LeBron James doesn’t mind Ben Simmons being compared to him _lowres

Associated Press photo by Tony Dejak Cleveland's LeBron James drives to the basket against Cleveland on Tuesday night.

Maybe it’s too soon to start comparing Ben Simmons to LeBron James.

But you won’t offend the Cleveland Cavaliers star if you want do stack up the LSU freshman against him.

“I don’t mind it,” James said Friday before the Cavaliers took on the Pelicans at the Smoothie King Center. “Someone’s going to be compared to someone all the time. I don’t mind him being compared to me. People are just recognizing what he does on the court.”

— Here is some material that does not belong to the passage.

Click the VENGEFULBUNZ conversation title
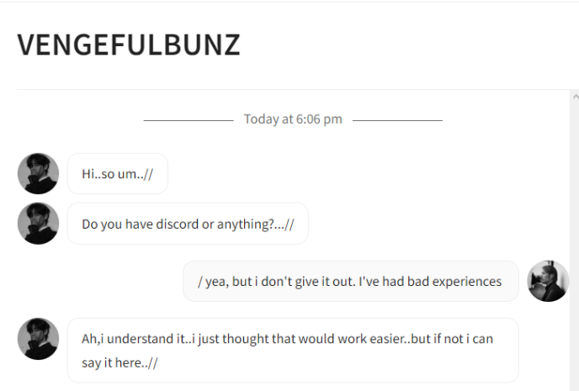The height and width of the screenshot is (391, 579). [x=129, y=45]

James recognized it long before Simmons started posting huge numbers —he’s averaging 19.9 points, 14.9 rebounds and six assists — for the Tigers. Simmons worked one of James’ camps over the summer, and even before that he was on James’ radar.

“I’ve watched him a lot, but I’ve watched him way before he showed up in Baton Rouge,” James said. “I’ve been on him for probably three or four years now.”

James said he’s “not surprised” Simmons is off to a fast start, saying LSU coach Johnny Jones “allows him to showcase his talent.”

Pelicans star Anthony Davis plays just an hour from the LSU campus, but he’s yet to see Simmons in action. His experience with the versatile Australian comes strictly from highlights, he said.

Still, Davis understands the comparison game. He’s been on both sides of it in the NBA.

“When I came in, it was ‘He’s Marcus Camby. He’s got Kevin Garnett (in his game),’ ” Davis said. “Now it’s like, ‘People got Anthony Davis.’ It’s a good honor, but it’s still kind of crazy to hear.”

Simmons has drawn plenty of comparisons to James for his ability to score, rebound and involve teammates. He doesn’t have James’ physical strength at this stage, but at 6-foot-10 and 225 pounds, he’s two inches taller than James’ listed height.

And if he wants it, Simmons, who was at Friday’s game, has James as a mentor.

“We’ve had our conversations,” James said. “The kid knows that I’m here for him whenever he needs me.”

Starts and fits

The Pelicans’ starters on Friday — Davis and Alonzo Gee at the forwards, Omer Asik at center and Tyreke Evans, Eric Gordon in the backcourt — marked the 14th starting lineup coach Alvin Gentry has used in 20 games.

If Gentry has his way, it’ll be the last change for a while.

“We’re going to try to stay with that lineup for a little while, see if we can get some consistency in what we’re doing,” Gentry said. “Now that we’ve got some healthy bodies back, we’re going to try to put people back in roles that they’re comfortable with.”

Because point guard Jrue Holiday still is restricted from playing games on back-to-back nights, moving him to the bench allows the Pelicans to start the same lineup whether or not he’s available.

That’s one reason for the move, Gentry said. So is the chance to play Holiday and backup guard Norris Cole together off the bench. The Pelicans were 31.3 points per 100 possessions better than the Warriors in the 44 minutes that duo played together in last season’s playoffs.

“What we’re trying to do is get to the point where we have a lineup, we’re going to play with that lineup and then establish some roles off the bench that’s going to be pretty consistent,” Gentry said.

True to your school

Davis said he got “about 100 calls” from Holiday on Thursday. They weren’t talking strategy or locker-room chemistry.

Instead, Davis said, Holiday was calling “after every play” of UCLA’s upset of No. 1-ranked Kentucky on Thursday night in Los Angeles. Holiday played his college ball with the Bruins. Davis was a Wildcat.

Holiday’s brother Aaron, a UCLA freshman, had 10 points, eight rebounds and seven assists as the Bruins handed Kentucky its first loss.

“We did beat the No. 1 team in the country,” Jrue Holiday said. “But I didn’t let (Davis) have it too bad, because last year we only had seven points (against Kentucky) at halftime. Just a little friendly competition.”